Perché scrivo. La confessione di Joan Didion

Perché scrivo. La confessione di Joan Didion

Recensione di Antonio Maria Porretti

La necessità di scrivere pari a un respiro, a un battito cardiaco. Di vedere nello spazio in bianco di una pagina o di una schermata, la miglior palestra per i propri sensi. Di rintracciarsi attraverso i loro esercizi di allenamento per sentirsi soggetto vivo: Io.

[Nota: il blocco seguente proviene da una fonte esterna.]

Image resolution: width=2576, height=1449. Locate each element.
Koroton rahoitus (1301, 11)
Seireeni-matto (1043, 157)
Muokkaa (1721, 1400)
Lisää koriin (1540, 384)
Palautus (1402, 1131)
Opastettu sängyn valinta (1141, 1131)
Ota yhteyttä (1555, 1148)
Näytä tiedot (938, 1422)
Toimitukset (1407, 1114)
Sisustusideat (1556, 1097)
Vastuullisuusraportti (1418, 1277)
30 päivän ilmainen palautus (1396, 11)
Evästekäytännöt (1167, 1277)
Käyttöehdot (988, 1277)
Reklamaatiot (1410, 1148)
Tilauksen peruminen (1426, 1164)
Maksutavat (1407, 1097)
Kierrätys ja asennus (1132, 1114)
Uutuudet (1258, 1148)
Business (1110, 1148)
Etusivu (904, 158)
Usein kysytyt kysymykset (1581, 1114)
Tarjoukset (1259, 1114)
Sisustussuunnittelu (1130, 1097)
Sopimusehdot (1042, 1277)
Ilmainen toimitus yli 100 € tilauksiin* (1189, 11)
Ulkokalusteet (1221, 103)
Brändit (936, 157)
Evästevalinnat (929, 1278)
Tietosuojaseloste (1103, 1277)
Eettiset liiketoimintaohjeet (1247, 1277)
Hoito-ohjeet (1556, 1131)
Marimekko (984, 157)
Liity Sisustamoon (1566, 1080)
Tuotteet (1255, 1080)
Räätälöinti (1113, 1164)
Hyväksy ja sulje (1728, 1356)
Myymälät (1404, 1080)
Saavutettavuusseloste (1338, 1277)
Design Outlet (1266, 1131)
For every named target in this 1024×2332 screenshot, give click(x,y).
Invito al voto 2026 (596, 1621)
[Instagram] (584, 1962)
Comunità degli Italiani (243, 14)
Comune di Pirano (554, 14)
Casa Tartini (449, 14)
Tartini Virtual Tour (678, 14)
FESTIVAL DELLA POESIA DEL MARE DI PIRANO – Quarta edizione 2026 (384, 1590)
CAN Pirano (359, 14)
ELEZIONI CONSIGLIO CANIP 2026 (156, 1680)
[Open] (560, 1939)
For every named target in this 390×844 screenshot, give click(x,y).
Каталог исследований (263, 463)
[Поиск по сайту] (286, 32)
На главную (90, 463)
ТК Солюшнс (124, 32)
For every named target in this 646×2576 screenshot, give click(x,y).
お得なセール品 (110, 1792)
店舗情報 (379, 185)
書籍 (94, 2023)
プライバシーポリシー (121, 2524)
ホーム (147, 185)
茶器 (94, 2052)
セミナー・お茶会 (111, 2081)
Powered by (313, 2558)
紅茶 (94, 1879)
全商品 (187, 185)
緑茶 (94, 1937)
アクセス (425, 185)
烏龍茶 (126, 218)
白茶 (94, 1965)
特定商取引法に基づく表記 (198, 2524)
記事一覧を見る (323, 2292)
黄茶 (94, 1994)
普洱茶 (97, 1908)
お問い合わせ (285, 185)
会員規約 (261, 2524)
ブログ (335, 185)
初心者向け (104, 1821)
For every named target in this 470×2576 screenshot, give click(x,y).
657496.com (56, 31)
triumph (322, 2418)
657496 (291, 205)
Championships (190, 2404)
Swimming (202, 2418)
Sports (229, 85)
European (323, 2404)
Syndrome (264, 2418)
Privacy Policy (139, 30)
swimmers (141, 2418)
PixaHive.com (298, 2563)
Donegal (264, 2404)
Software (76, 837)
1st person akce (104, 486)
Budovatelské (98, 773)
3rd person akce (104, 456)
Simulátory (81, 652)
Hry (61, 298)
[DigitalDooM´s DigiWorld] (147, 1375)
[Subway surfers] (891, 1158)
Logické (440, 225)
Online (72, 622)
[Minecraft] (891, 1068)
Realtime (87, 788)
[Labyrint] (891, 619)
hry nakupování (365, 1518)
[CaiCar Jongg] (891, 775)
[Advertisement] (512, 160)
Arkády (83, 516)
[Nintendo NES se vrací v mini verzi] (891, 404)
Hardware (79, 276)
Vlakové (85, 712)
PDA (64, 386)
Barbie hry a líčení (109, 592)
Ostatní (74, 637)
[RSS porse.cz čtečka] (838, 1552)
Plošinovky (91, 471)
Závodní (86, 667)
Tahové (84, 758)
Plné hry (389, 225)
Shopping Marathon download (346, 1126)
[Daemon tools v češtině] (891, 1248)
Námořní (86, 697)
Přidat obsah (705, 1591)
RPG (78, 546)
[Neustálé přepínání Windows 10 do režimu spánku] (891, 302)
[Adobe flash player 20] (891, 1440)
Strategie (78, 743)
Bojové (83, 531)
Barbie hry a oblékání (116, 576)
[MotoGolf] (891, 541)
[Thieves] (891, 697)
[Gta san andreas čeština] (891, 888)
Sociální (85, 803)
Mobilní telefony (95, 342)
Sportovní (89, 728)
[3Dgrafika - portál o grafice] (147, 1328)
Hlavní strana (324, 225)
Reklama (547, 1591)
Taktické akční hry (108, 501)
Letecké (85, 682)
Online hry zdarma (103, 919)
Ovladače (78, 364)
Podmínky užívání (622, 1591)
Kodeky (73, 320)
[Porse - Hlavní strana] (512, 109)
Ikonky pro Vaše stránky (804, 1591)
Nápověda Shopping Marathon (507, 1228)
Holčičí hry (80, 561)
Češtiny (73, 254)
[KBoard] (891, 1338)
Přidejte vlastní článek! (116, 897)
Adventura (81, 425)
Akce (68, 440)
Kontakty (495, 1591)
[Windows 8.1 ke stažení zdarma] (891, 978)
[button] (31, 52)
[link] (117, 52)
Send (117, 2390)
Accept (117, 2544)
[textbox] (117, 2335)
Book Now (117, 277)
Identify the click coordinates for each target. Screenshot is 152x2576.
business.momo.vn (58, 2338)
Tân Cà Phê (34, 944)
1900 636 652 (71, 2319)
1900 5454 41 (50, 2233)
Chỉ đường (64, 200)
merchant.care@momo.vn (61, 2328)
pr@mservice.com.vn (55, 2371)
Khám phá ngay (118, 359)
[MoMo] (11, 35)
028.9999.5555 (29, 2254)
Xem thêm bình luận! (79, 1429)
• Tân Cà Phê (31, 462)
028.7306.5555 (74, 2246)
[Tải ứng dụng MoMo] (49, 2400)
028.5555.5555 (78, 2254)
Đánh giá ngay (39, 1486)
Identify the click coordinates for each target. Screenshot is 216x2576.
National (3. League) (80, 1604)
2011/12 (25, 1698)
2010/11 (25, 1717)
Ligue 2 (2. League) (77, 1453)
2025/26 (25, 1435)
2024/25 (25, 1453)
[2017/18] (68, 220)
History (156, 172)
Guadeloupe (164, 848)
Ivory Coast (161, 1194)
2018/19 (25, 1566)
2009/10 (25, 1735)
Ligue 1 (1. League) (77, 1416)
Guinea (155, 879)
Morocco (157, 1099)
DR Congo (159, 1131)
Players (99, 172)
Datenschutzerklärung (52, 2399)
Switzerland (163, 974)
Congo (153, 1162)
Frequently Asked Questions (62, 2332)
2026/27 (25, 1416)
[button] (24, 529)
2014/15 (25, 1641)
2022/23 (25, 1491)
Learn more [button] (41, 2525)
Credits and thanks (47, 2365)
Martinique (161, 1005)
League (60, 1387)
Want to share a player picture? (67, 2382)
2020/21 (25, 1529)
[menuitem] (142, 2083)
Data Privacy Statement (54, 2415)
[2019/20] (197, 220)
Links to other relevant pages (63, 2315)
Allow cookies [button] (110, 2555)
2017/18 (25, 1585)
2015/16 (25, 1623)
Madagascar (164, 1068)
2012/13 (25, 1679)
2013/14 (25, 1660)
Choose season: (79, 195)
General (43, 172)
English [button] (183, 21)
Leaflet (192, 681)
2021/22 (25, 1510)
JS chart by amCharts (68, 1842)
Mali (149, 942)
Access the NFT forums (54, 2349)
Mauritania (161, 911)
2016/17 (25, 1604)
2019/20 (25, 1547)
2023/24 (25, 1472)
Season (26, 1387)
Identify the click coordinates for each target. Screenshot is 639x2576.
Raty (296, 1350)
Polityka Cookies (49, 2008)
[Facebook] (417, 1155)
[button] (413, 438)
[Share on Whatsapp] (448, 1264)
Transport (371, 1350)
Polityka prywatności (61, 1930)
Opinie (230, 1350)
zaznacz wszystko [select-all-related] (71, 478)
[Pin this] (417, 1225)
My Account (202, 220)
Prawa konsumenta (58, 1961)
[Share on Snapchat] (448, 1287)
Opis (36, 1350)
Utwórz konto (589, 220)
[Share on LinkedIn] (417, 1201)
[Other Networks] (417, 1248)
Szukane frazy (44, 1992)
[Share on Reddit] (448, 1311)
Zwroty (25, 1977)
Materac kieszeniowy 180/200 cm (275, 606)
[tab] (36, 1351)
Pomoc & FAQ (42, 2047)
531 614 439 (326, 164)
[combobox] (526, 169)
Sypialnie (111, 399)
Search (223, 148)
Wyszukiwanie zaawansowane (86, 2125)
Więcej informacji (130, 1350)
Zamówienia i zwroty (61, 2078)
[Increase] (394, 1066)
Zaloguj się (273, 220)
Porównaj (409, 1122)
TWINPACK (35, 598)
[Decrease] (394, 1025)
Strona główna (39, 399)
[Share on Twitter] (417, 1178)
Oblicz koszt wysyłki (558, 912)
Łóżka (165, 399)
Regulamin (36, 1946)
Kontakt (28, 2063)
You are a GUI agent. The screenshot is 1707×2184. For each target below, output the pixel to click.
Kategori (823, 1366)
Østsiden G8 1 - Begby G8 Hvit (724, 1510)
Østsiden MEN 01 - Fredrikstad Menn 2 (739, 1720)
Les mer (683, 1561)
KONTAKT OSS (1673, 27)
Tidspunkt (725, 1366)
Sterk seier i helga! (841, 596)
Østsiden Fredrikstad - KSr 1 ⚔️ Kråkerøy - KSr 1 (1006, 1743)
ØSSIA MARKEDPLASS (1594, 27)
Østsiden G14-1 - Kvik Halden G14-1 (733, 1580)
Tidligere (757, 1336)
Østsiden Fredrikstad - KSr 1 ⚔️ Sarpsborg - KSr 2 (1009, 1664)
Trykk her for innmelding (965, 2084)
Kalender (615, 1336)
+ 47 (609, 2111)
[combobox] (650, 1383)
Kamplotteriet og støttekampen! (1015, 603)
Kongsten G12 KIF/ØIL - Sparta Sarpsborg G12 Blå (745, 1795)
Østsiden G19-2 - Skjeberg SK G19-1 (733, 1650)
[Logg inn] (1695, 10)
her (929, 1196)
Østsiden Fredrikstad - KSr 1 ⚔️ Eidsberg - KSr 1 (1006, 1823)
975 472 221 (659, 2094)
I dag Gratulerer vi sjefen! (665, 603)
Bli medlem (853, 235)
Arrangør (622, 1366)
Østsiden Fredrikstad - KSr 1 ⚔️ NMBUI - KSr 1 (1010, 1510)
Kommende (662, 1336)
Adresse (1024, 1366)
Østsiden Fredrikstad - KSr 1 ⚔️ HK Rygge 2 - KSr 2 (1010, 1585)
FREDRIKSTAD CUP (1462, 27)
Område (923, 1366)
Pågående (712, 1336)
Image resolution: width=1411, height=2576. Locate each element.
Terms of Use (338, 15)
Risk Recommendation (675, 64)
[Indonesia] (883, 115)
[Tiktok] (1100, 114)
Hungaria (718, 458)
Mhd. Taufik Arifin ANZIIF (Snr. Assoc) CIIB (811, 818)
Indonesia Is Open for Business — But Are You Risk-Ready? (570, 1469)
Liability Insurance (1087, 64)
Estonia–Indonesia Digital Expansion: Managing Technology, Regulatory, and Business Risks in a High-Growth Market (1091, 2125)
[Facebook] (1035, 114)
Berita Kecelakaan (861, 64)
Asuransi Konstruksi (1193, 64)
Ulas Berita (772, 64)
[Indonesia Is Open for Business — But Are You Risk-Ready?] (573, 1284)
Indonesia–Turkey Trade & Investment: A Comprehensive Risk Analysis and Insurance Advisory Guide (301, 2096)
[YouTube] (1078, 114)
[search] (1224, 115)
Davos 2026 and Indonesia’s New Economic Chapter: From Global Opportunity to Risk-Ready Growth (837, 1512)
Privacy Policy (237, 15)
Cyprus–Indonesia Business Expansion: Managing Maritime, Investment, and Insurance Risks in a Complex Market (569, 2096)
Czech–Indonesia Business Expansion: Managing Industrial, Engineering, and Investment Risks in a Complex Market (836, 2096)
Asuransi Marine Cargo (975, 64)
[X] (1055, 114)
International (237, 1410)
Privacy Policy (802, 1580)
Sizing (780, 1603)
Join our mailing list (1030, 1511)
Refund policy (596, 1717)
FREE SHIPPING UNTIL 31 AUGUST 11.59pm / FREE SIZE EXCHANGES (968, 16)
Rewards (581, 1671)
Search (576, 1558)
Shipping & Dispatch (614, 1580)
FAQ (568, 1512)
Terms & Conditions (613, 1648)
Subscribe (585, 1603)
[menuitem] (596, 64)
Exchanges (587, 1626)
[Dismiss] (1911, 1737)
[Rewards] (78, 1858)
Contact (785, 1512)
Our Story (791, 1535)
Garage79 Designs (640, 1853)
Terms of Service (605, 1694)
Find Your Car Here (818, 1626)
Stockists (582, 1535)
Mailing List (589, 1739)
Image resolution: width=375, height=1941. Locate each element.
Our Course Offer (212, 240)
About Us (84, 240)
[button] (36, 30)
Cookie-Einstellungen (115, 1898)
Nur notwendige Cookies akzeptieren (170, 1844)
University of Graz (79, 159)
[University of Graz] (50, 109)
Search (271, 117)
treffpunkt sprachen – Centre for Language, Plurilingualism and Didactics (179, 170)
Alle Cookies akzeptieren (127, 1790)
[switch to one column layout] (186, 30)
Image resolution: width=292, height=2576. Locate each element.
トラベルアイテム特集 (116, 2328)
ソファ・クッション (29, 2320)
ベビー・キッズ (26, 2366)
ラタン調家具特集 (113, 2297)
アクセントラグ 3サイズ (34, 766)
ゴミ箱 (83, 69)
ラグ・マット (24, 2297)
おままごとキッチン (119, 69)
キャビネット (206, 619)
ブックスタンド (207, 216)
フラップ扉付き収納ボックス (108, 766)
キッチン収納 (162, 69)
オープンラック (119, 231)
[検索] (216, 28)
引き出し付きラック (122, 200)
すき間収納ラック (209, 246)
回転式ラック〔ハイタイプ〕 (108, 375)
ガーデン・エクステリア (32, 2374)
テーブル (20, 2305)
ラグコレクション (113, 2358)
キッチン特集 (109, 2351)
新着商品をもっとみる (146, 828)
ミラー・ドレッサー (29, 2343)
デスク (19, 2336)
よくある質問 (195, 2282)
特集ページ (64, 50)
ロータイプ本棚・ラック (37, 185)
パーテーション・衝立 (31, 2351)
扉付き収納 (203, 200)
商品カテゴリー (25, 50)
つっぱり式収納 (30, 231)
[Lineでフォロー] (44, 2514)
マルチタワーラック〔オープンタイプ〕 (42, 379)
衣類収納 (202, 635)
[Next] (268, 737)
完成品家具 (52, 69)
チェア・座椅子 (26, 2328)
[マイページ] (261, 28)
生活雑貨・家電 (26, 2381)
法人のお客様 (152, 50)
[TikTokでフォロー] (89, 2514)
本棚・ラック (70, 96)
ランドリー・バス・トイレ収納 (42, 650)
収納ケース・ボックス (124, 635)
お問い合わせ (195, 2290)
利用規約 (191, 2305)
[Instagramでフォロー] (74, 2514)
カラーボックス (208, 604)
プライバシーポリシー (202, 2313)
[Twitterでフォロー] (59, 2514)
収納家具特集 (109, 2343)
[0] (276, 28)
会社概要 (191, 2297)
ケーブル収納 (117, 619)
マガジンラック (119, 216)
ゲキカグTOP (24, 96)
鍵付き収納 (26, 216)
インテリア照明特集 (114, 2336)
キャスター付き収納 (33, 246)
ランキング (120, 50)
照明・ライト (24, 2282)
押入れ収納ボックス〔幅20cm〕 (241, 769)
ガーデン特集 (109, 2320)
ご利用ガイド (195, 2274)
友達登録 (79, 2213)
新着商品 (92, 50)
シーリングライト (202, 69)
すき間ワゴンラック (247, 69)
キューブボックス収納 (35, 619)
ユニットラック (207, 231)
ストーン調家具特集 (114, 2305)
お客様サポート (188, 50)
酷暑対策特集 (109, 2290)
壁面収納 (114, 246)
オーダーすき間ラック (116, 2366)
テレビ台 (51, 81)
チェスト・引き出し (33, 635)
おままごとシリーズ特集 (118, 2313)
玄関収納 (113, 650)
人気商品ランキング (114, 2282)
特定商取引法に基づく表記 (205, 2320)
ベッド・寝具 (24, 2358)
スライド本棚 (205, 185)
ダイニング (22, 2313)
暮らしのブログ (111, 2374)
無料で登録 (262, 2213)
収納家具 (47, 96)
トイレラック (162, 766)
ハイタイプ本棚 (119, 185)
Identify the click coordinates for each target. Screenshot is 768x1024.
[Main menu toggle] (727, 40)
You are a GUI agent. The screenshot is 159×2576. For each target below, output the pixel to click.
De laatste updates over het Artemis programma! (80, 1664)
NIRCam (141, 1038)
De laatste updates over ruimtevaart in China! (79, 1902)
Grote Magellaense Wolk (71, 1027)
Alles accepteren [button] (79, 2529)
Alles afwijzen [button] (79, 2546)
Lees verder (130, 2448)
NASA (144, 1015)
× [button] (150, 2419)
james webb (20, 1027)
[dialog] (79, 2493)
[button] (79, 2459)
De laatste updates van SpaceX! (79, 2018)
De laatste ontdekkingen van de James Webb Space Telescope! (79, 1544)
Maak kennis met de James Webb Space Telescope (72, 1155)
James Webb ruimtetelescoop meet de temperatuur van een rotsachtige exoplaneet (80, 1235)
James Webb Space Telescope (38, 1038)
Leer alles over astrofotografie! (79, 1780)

Se avessi avuto in dono almeno un minimo di accesso alla mia mente, non ci sarebbe stata ragione di scrivere. Scrivo solo per scoprire cosa penso, che cosa guardo, che cosa vedo e che cosa questo significa. Così la Didion nel saggio che dà il titolo a questa raccolta di suoi brevi testi ancora inediti in Italia e proposti – molto opportunamente aggiungerei io – dalla casa editrice Il Saggiatore, grazie alla traduzione di Sara Sullam.
Perché scrivo
, ossia non una domanda, ma una affermazione alla quale – volendo- si potrebbe anteporre un “Ecco” rafforzativo. Per chi non avesse mai letto nulla di lei, voce e espressione fra le più dinamiche e autorevoli della recente cultura americana, questa antologia possiede il pregio di offrire una panoramica quanto più esaustiva del suo stile. Di una coerenza e organicità della sua scrittura espresse fino all’ultimo dei suoi giorni, mai scalfite neppure dai devastanti lutti familiari che dovette affrontare nell’ultima e più drammatica stagione della sua vita, ovvero la scomparsa improvvisa per un arresto cardiaco del marito John Gregory Dunne, in memoria del quale scrisse “L’anno del pensiero magico” ( 2005) e “Blue Nights”( 2011) , resoconto della fase terminale di una leucemia che stroncò la vita di sua figlia Quintana.

Organicità e coerenza dovute alla fede verso un solo dogma che governò sempre la sua scrittura, soprattutto in ambito giornalistico: il rifiuto di una oggettività assoluta. O per meglio dire, il riconoscimento e l’ammissione dell’impossibilità di raggiungerla. Che si tratti di narrativa, articoli, réportages, testi autobiografici o saggi, il vero e unico soggetto resta sempre la situazione. Rispetto alla quale Didion si posiziona sempre in modo defilato, un po’ di sghembo. Una scelta che mi ha ricordato i dipinti di Degas, nei quali la cornice diventa orlatura di servizio a uno squarcio di verità labile in quanto soggettiva.

Similmente, Joan Didion organizza e struttura le sue frasi, scegliendo le parole da immettervi, in base alle sue reazioni rispetto all’esperienza di cui è partecipe o testimone. Instaura una sorta di conversazione per immagini con noi lettori, simultanea a dispetto della separazione di spazio e tempo. Ed è quasi impossibile, a mio avviso, non lasciarsi agganciare dalla forza e l’energia del suo racconto. E pertanto invito a leggerla per provare in prima persona.